そこで本記事では、ユーザーにとってわかりやすい、見てもらえるホワイトペーパーのデザインについて解説します。実際弊社で使用している構成イメージや、各社ホワイトペーパー事例も載せておりますので、ご参考になれば幸いです。

ホワイトペーパーデザインのフロー

ホワイトペーパーのデザインフローは、大きく以下の3つに分けられます。

  1. ホワイトペーパー全体構成の検討
  2. ページ内構成を検討し、ライティング
  3. デザインを行う

ポイントは、デザインから始めないことです。「ホワイトペーパーを作ろう」と思ってPCでソフトを開いて作業を始める前に、メモに全体構成を書き出してから、作業に入るようにしましょう。

この3つのフローに沿って一つ一つ詳細を見ていきましょう。

ホワイトペーパーの全体構成

では、ホワイトペーパーの全体構成を考えていきます。ホワイトペーパーの構成を考えるにあたって、「ストーリーライン」を意識することは非常に重要です。ストーリーがしっかりしていることで、ユーザーの読まない壁を突破することができ、感情移入してもらえて、さらに記憶にも定着しやすいというメリットがあります。

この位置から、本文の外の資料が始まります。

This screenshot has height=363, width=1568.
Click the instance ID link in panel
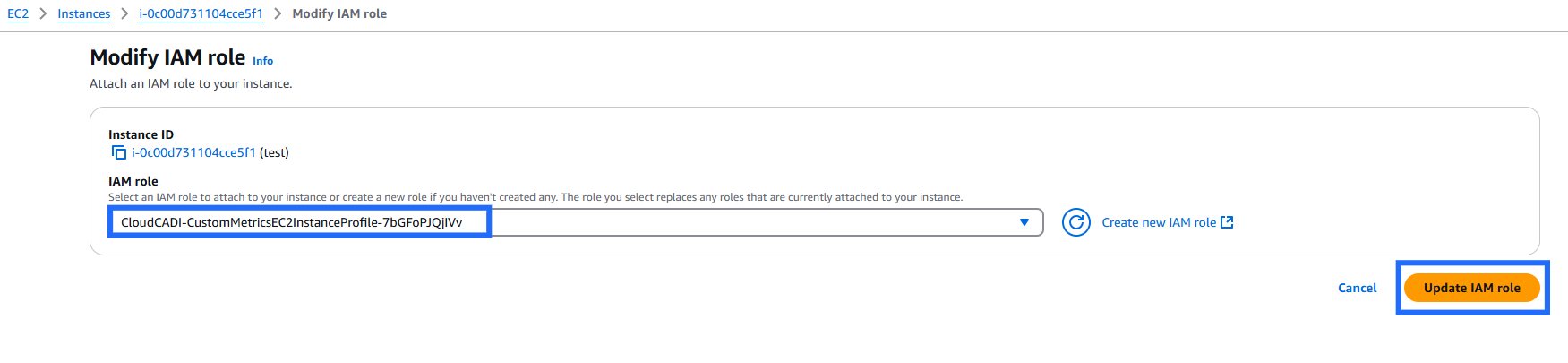click(193, 153)
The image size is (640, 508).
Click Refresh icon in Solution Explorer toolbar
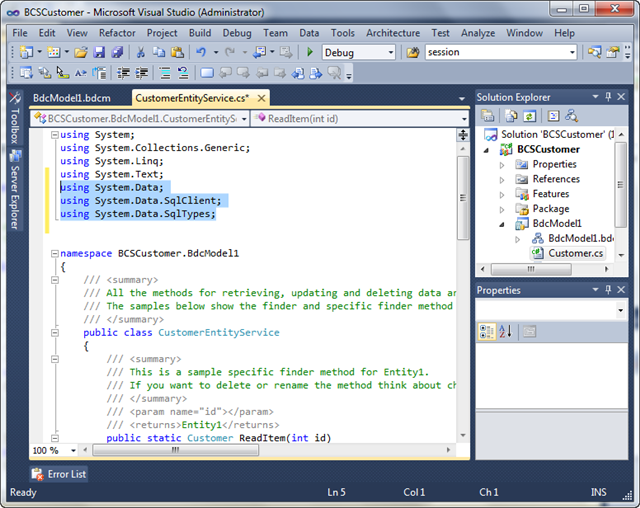pos(528,115)
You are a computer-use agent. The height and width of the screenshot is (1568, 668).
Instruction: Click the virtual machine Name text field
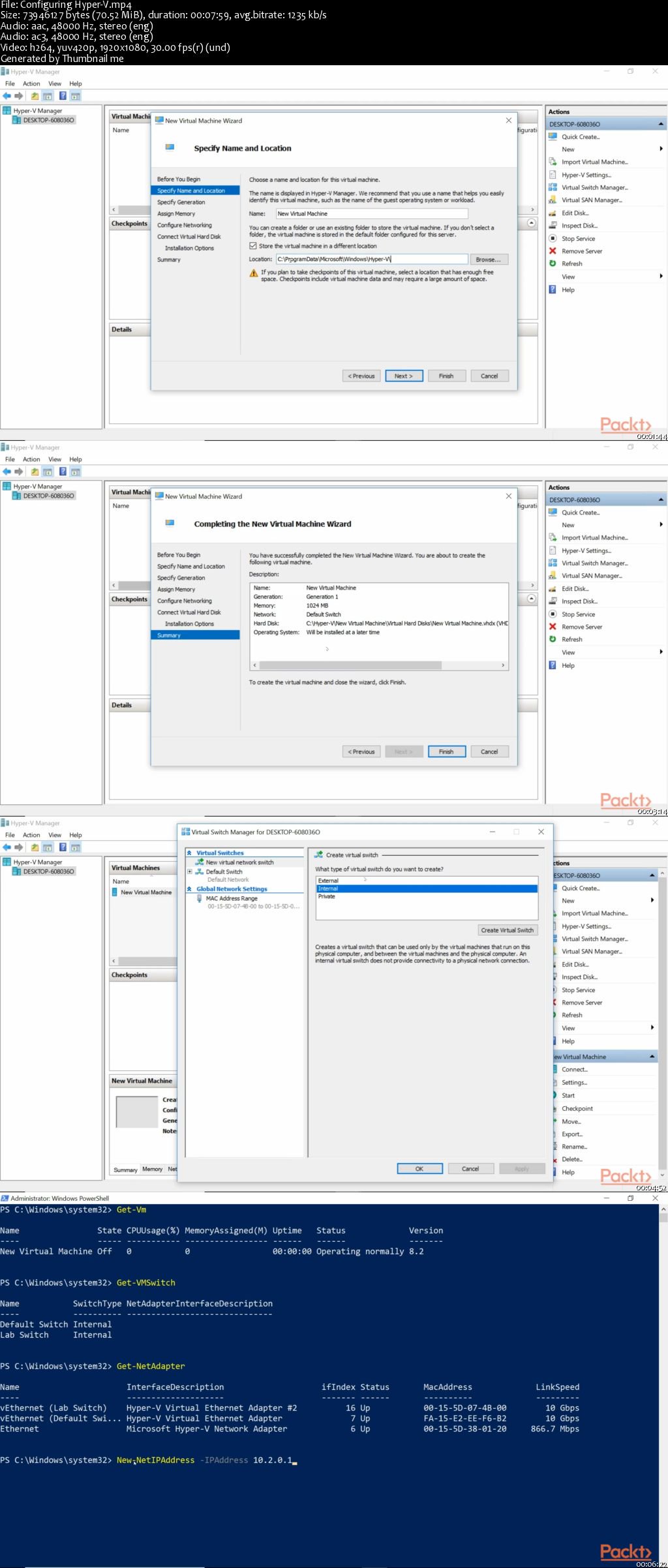pos(372,214)
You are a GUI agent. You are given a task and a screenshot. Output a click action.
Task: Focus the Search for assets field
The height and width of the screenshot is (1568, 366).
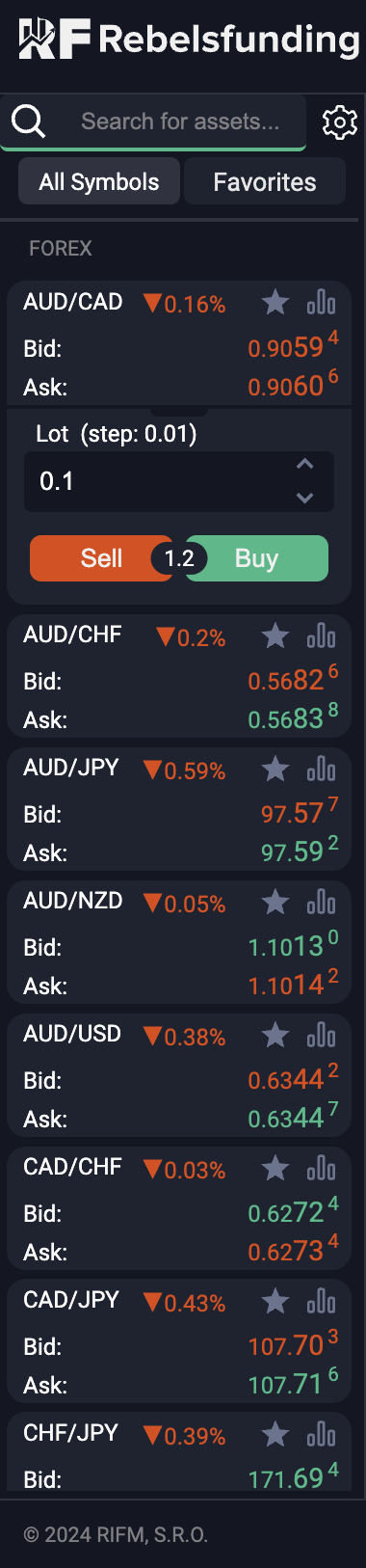pos(180,122)
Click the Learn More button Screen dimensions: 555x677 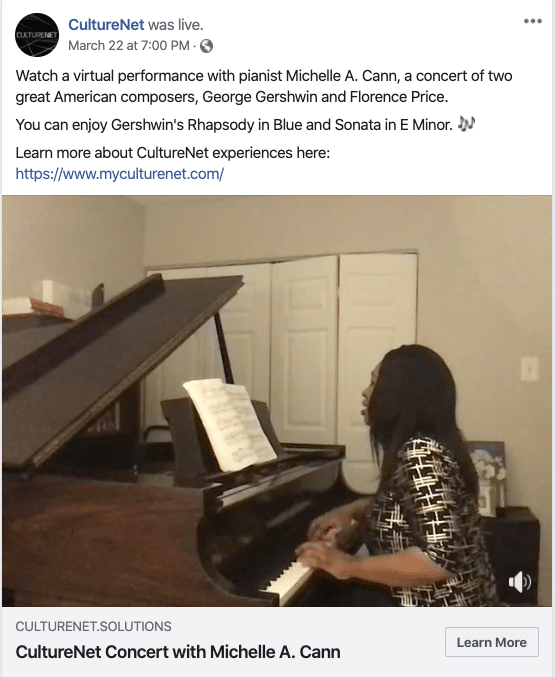492,642
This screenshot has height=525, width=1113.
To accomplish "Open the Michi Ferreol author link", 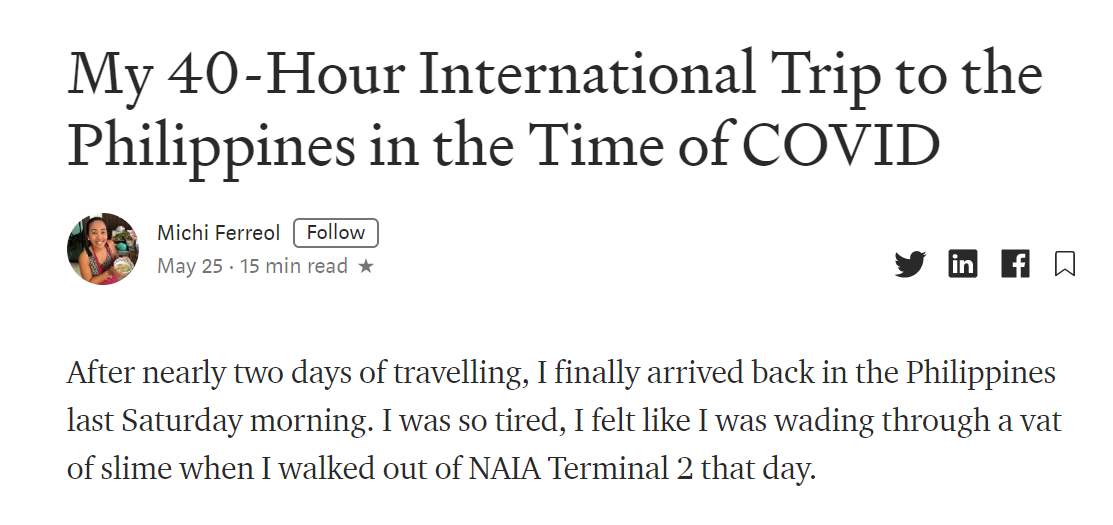I will 219,233.
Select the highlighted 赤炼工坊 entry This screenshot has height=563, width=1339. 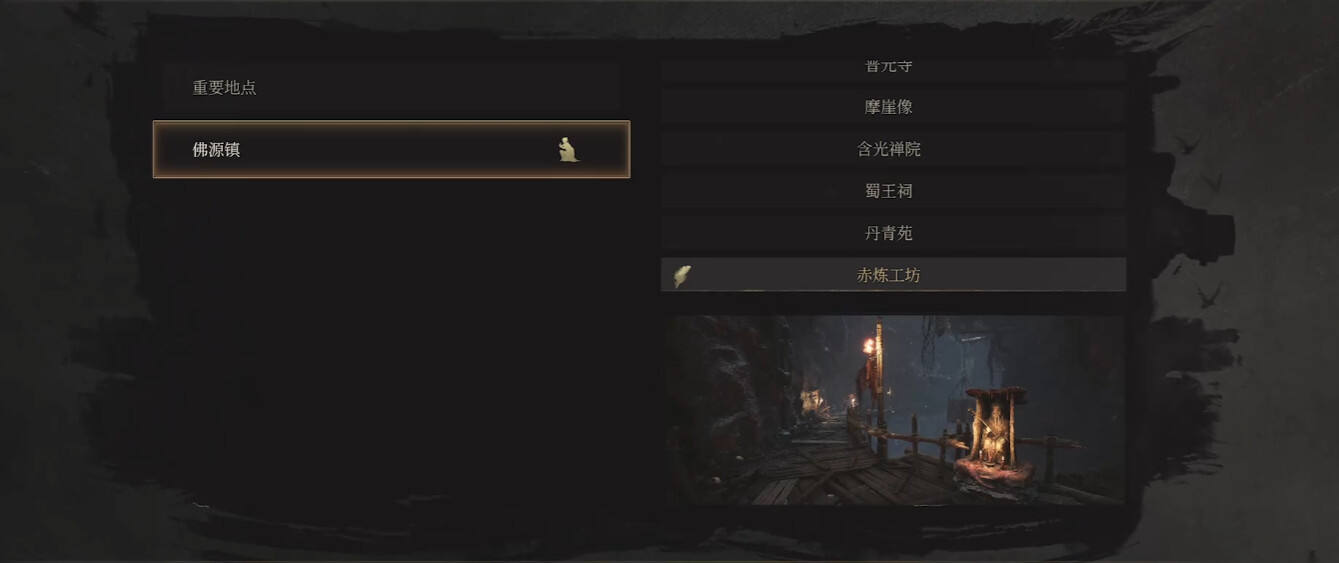click(893, 275)
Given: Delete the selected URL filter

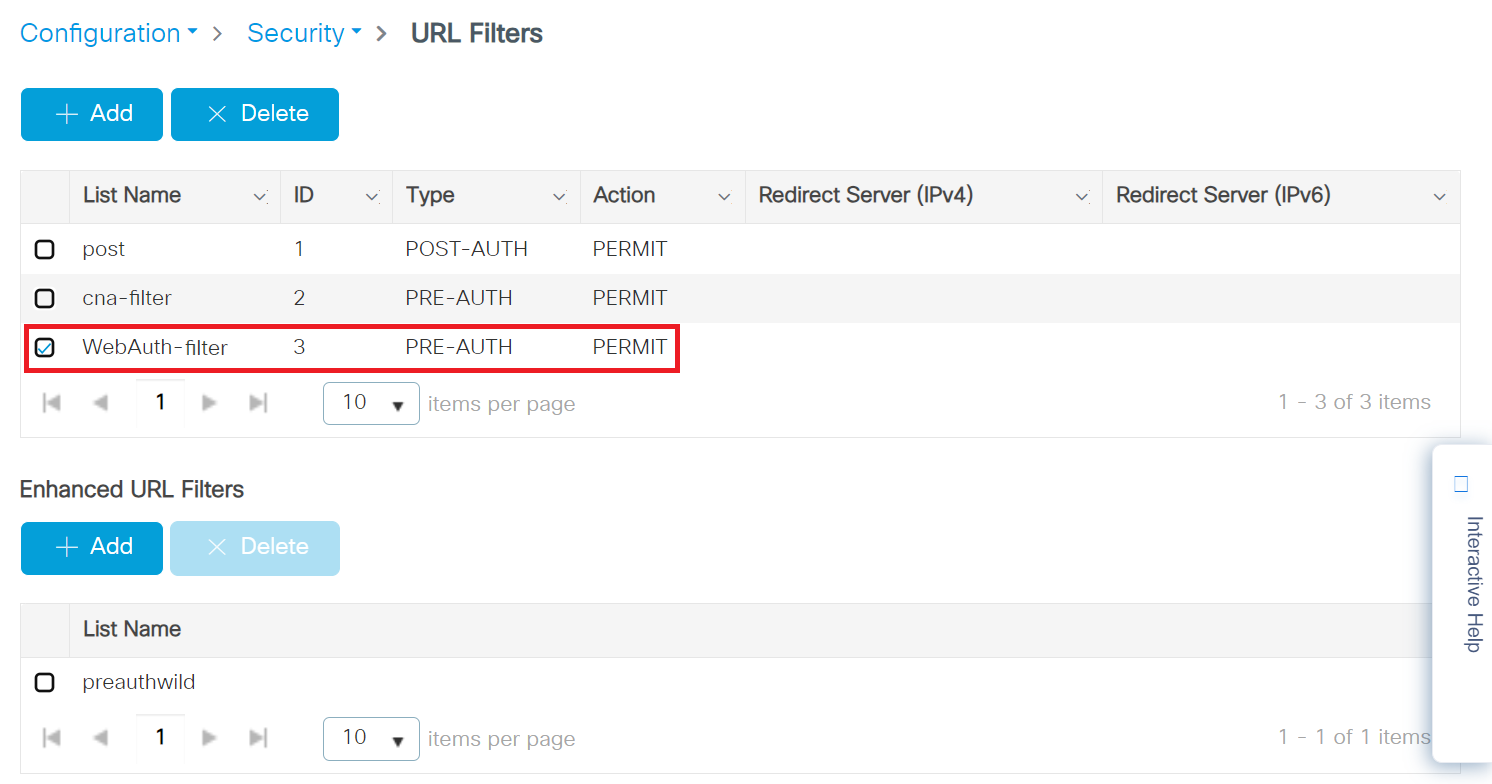Looking at the screenshot, I should [255, 114].
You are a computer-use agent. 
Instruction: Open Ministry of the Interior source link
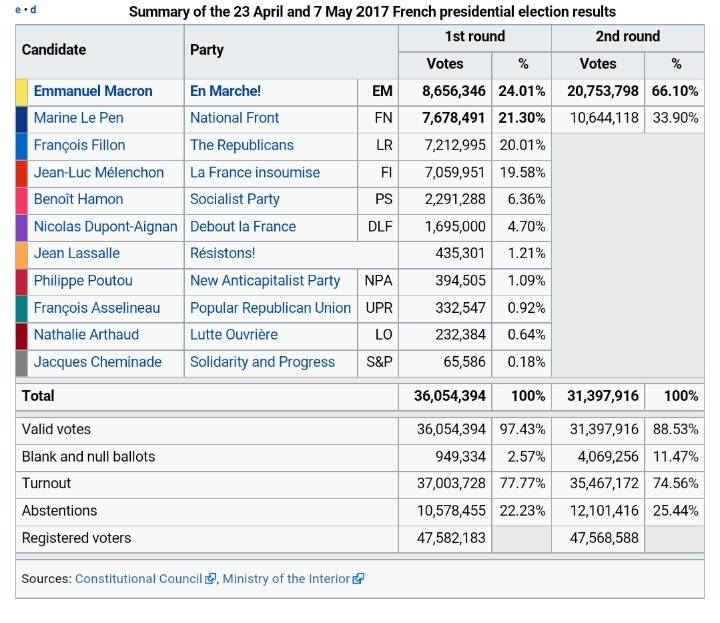tap(286, 579)
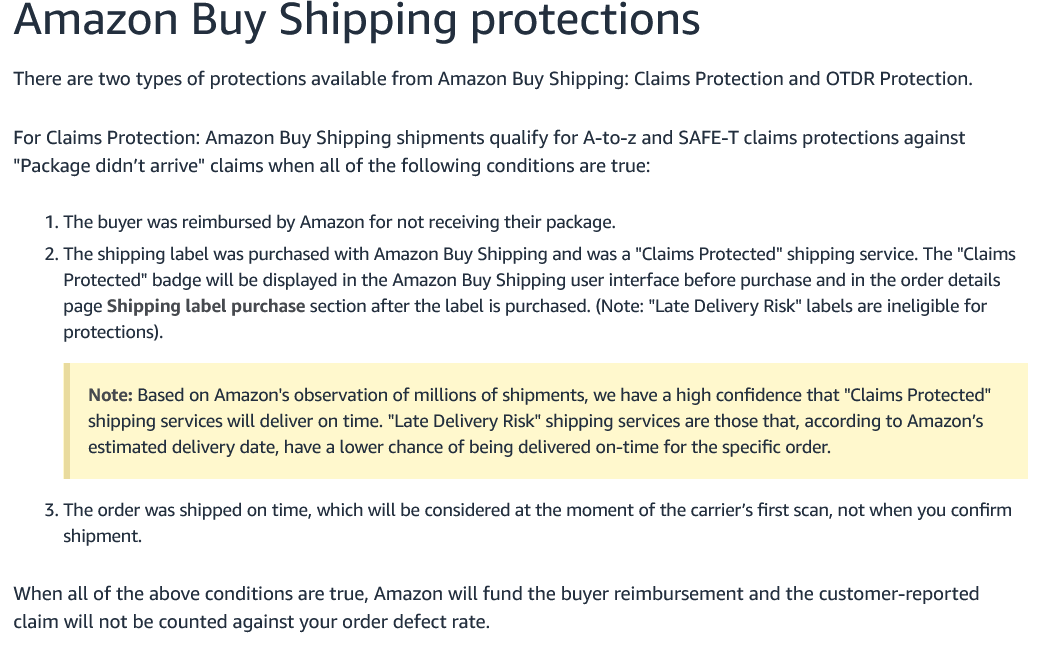1046x653 pixels.
Task: Click the words 'OTDR Protection' in the intro
Action: [899, 79]
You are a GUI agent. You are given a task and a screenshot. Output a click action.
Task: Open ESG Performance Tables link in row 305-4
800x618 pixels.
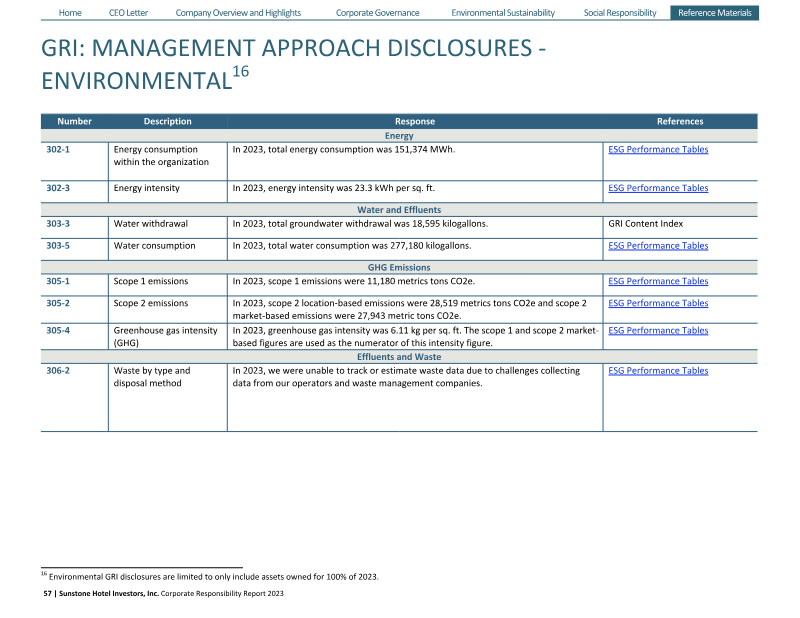[657, 331]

このストーリーラインを組むための基本的な流れは以下になります。この大枠の流れに沿って、実際に作成するホワイトペーパーの製品やターゲットに応じて具体的な内容を考えていきます。

要約

ホワイトペーパーを読むことで、どのような情報が手に入るのかを簡潔に表現します。ユーザーを惹きつけるために重要な部分ですので、情報の取捨選択をしてわかりやすくまとめましょう。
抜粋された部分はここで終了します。